Vous avez suivi la première partie et vous attendiez avec impatience la deuxième.

Phase de trempage
Il va donc préparer une bassine avec un mélange d’eau chaude et de poudre chimique. La provenance de ces poudres chimiques est pour la plupart la Guinée (Soude caustique, hydrosulfate de soude …).
Ce mélange donne un bain de couleur concentré, ce qui empêchera la toile de déteindre, et ce qui permettra surtout de conserver la couleur lors des différents lavages.
Une fois la bonne couleur obtenu, l’artisan la dilue dans l’eau froide pour choisir le degré de coloration.

Le tissu est étendu au soleil
Le temps de trempage est d’une heure environ. Le batikié étend ensuite les toiles au soleil (oui là bas ça ne manque pas
Après séchage, on obtient une toile avec une couleur uniforme, sauf bien entendu pour les endroits protégés par la cire.

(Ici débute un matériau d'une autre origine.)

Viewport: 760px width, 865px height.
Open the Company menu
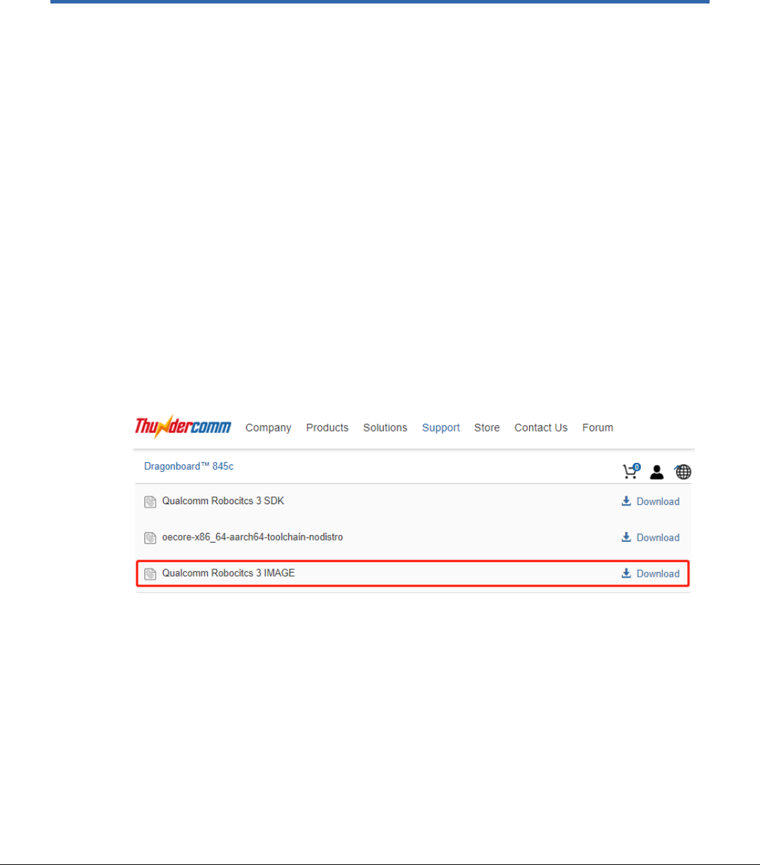tap(268, 428)

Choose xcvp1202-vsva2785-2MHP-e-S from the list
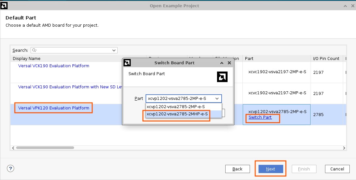(x=177, y=114)
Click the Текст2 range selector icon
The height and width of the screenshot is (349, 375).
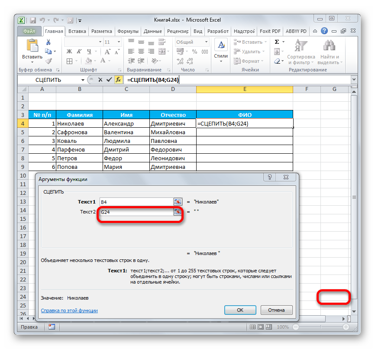178,212
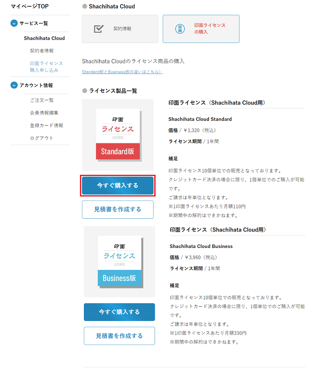The image size is (334, 373).
Task: Click 今すぐ購入する for Standard版
Action: pos(117,185)
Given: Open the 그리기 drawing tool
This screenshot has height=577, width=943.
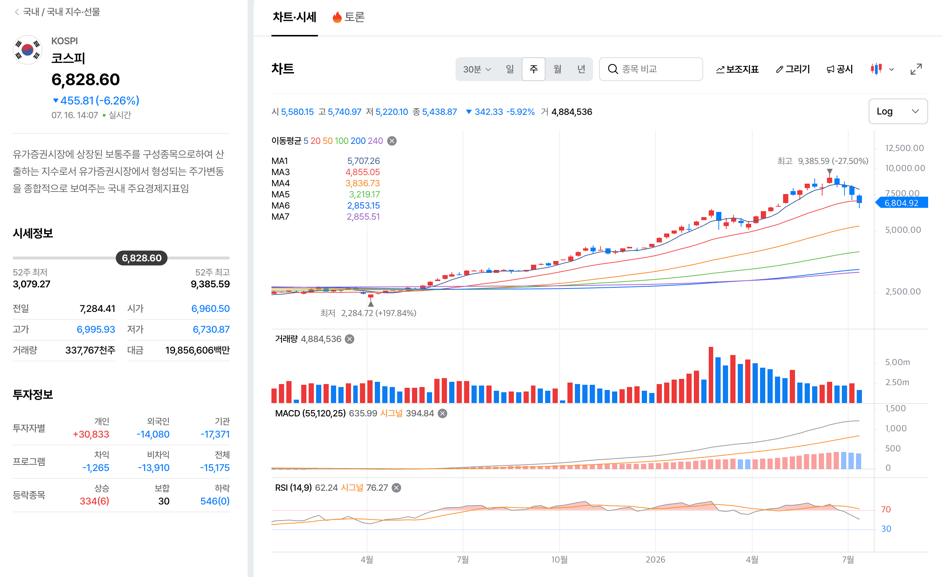Looking at the screenshot, I should click(x=793, y=69).
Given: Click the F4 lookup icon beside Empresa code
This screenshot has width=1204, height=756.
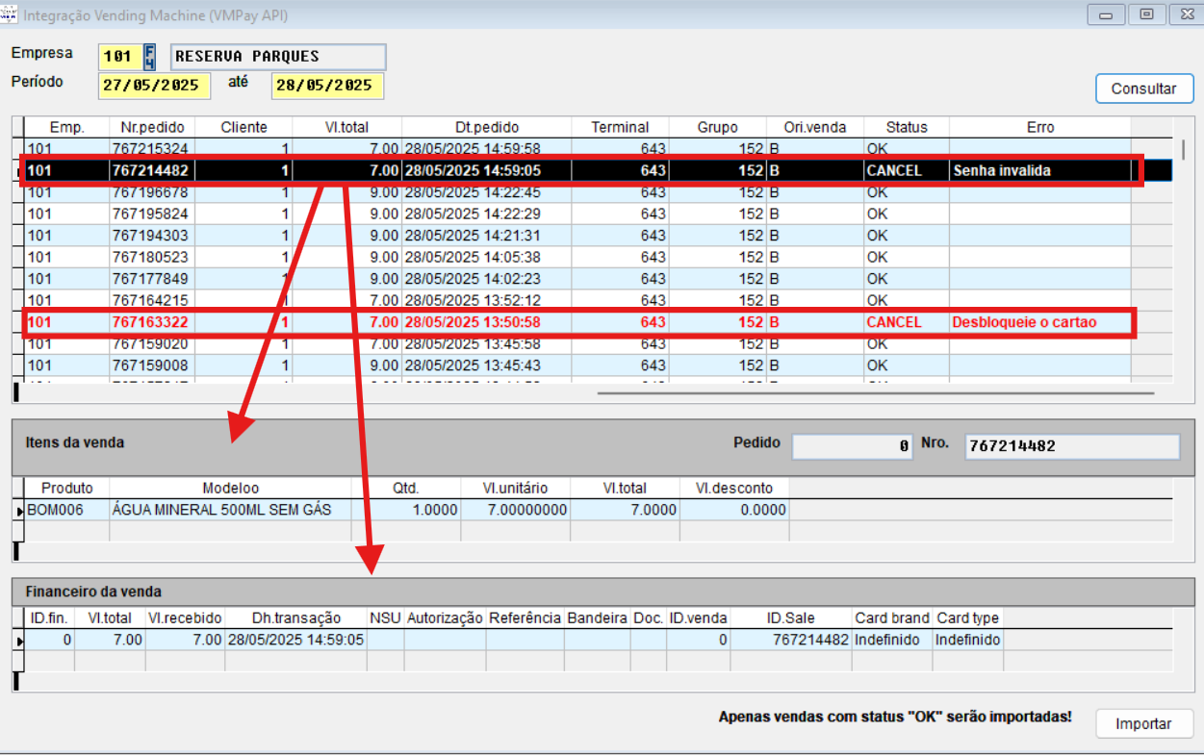Looking at the screenshot, I should click(149, 57).
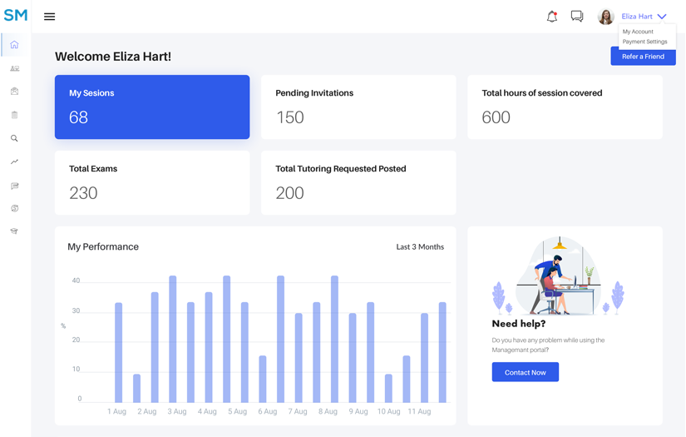Viewport: 686px width, 437px height.
Task: Click the sidebar message bubble icon
Action: 14,186
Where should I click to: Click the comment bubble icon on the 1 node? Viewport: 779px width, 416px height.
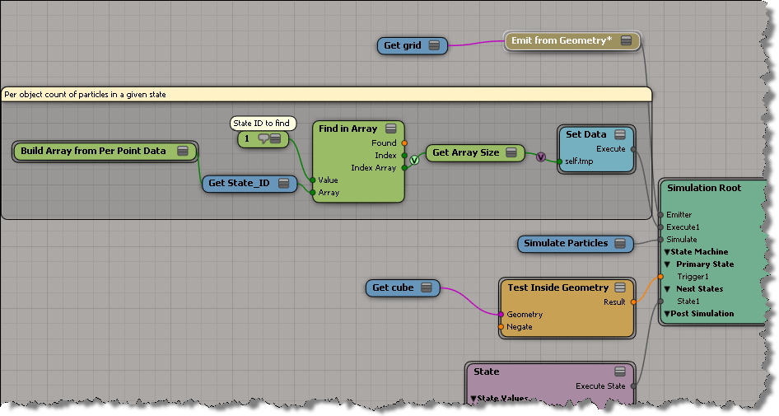[x=264, y=139]
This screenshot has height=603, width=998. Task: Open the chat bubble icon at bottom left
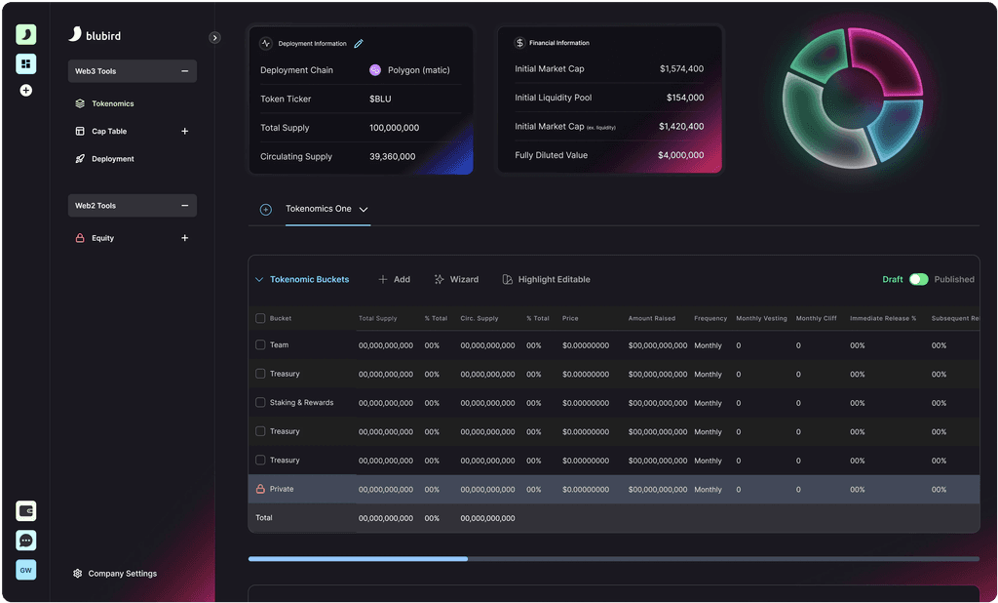click(25, 540)
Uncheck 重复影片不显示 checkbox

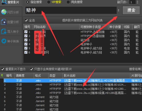3,69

D’une manière générale, les premières couleurs appliquées sont toujours les plus claires, ce qui permettra aux couleurs suivantes de pénétrer dans la toile.

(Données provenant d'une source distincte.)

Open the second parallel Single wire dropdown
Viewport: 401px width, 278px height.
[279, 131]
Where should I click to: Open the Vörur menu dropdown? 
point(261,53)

La technique du batikié et de ne pas utiliser trop de couleurs différentes mais plutôt de jouer avec les nuances.
En fonction de ce que le batikié cherche à réaliser, il peut y a voir jusqu’à trois trempages dans des couleurs différentes.
Chaque opération de trempage est précédée d’une étape d’application de cire pour protéger les zones à ne pas colorer.

Elimination de la cire à l'eau chaude
Les couleurs utilisées resserviront plusieurs fois. On passe ensuite dans une nouvelle phase de séchage.
La dernière étape consiste à repasser (à l’aide d’un fer dans lequel on met du charbon) et plier les batiks.
D’un point de vue extérieur on peut trouver ça plus ou moins simple, mais c’est en réalité un art que seul les maitres batikiés maitrisent.